Your objective: Using the line that has "This screenshot has height=308, width=644." as the starting point, print each line to the end of the material below word for word. Add no other lines.

Working data:
————————

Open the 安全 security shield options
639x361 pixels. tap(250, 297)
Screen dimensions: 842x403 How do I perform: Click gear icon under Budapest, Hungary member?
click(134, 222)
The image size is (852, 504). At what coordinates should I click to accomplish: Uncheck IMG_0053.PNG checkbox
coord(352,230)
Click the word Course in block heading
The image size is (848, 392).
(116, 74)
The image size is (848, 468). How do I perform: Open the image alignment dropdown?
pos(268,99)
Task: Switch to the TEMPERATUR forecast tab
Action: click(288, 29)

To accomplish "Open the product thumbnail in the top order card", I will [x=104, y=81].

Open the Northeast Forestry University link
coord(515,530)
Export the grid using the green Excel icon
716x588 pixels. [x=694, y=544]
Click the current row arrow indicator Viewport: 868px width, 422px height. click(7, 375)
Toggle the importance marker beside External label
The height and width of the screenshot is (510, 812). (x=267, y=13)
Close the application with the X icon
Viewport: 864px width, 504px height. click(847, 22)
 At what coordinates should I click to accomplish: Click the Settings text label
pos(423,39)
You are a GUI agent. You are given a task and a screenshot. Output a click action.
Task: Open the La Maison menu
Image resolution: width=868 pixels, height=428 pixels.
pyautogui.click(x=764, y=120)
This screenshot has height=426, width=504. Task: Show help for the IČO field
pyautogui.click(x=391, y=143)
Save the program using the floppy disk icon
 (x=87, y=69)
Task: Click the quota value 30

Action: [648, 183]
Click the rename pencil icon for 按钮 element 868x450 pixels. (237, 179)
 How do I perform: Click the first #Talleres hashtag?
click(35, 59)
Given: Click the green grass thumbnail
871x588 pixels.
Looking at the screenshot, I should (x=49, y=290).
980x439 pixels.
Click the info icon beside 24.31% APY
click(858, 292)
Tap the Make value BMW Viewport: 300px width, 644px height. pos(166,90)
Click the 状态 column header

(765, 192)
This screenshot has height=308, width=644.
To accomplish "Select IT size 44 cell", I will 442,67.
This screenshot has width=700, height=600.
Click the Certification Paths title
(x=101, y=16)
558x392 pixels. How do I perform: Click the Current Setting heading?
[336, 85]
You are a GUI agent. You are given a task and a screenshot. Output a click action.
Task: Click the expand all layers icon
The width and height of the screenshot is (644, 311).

————————

Response to this exercise:
This screenshot has height=308, width=644.
To accomplish "Select IT size 44 cell", I will 442,67.
This screenshot has width=700, height=600.
Click the Certification Paths title
(x=101, y=16)
558x392 pixels. How do I perform: Click the Current Setting heading?
[336, 85]
You are a GUI agent. You are given a task and a screenshot. Output a click action.
Task: Click the expand all layers icon
The width and height of the screenshot is (644, 311).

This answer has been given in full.